> _Stated goal 1_
Using the Metamath page on theorem matecld, answer these questions:
(a) Who contributed the theorem, and on what date?
(b) Which reference is cited in proof step 9?
(c) What does the assertion of the theorem state?

> _Extract to read_
·····
Metamath Proof Explorer


Theorem matecld

Description: Each entry (according to Wikipedia "Matrix (mathematics)", 30-Dec-2018, https://en.wikipedia.org/wiki/Matrix_(mathematics)#Definition (or element or component or coefficient or cell) of a matrix is an element of the underlying ring, deduction form. (Contributed by AV, 27-Nov-2019)

Ref Expression
Hypotheses matecl.a
|- A = ( N Mat R )
matecl.k
|- K = ( Base ` R )
matecld.b
|- B = ( Base ` A )
matecld.i
|- ( ph -> I e. N )
matecld.j
|- ( ph -> J e. N )
matecld.m
|- ( ph -> M e. B )
Assertion matecld
|- ( ph -> ( I M J ) e. K )

Proof

Step Hyp Ref Expression
1 matecl.a
 |-  A = ( N Mat R )
2 matecl.k
 |-  K = ( Base ` R )
3 matecld.b
 |-  B = ( Base ` A )
4 matecld.i
 |-  ( ph -> I e. N )
5 matecld.j
 |-  ( ph -> J e. N )
6 matecld.m
 |-  ( ph -> M e. B )
7 6 3 eleqtrdi
 |-  ( ph -> M e. ( Base ` A ) )
8 1 2 matecl
 |-  ( ( I e. N /\ J e. N /\ M e. ( Base ` A ) ) -> ( I M J ) e. K )
9 4 5 7 8 syl3anc
 |-  ( ph -> ( I M J ) e. K )
·····
> _Items_
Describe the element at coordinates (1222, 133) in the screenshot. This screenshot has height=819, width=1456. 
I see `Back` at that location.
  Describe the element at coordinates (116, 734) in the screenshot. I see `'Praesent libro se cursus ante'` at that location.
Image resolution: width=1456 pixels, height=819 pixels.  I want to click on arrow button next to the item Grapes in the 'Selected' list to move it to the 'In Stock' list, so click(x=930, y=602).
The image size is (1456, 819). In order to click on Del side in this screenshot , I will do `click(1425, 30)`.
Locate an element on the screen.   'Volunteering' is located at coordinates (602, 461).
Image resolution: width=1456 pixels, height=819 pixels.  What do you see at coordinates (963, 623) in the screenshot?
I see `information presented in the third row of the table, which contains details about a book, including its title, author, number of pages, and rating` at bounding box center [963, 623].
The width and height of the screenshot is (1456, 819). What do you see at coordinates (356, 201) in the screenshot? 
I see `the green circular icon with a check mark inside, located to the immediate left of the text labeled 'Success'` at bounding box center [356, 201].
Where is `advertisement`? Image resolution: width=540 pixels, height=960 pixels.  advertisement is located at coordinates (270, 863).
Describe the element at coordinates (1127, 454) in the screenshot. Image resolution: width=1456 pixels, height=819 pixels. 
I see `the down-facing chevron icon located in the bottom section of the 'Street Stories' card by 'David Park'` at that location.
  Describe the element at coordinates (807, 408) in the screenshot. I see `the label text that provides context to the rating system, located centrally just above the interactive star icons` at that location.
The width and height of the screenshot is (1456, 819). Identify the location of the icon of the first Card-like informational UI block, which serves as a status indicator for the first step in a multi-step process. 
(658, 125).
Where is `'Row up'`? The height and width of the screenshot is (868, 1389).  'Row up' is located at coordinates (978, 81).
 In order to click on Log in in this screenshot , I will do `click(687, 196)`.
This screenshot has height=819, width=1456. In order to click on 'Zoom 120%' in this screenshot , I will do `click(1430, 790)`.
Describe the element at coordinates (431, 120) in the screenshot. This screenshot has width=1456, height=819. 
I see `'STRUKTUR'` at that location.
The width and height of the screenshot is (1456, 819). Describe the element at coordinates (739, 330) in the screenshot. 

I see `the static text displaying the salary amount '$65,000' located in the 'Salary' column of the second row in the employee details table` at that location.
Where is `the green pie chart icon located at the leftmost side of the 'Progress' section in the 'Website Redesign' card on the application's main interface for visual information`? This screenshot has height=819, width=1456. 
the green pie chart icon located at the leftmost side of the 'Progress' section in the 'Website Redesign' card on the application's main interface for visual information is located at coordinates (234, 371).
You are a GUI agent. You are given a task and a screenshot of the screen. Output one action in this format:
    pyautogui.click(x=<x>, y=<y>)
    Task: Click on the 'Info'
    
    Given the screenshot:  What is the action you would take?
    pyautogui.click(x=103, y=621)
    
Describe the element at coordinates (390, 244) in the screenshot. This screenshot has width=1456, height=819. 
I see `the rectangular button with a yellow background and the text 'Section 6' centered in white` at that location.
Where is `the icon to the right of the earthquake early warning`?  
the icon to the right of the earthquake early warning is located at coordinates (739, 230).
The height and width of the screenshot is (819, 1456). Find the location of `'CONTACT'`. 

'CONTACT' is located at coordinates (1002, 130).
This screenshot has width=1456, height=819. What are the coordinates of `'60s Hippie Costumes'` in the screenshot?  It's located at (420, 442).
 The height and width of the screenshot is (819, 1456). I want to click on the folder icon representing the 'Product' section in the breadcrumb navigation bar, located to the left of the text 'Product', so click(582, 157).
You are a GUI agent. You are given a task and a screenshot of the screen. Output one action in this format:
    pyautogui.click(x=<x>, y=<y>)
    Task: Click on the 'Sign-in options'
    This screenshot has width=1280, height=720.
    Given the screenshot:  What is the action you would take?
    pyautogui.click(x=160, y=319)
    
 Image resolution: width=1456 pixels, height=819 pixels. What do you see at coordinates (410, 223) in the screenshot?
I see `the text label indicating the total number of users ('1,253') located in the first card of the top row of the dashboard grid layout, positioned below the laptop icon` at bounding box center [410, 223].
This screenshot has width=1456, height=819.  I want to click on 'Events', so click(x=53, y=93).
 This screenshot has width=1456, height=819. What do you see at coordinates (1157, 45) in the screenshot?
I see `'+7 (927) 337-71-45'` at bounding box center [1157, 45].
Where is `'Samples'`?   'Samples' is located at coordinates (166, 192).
·····
> _Stated goal 2_
Rewrite the entries starting at the line that contains "The image size" and ending at the line that contains "center [356, 201].", with "Image resolution" changed to "Image dimensions" and nothing else altered.

> _Result 1_
(a) AV contributed it on 27-Nov-2019.
(b) syl3anc
(c) |- ( ph -> ( I M J ) e. K )

> _Result 2_
The image size is (1456, 819). In order to click on Del side in this screenshot , I will do `click(1425, 30)`.
Locate an element on the screen.   'Volunteering' is located at coordinates (602, 461).
Image dimensions: width=1456 pixels, height=819 pixels.  What do you see at coordinates (963, 623) in the screenshot?
I see `information presented in the third row of the table, which contains details about a book, including its title, author, number of pages, and rating` at bounding box center [963, 623].
The width and height of the screenshot is (1456, 819). What do you see at coordinates (356, 201) in the screenshot? 
I see `the green circular icon with a check mark inside, located to the immediate left of the text labeled 'Success'` at bounding box center [356, 201].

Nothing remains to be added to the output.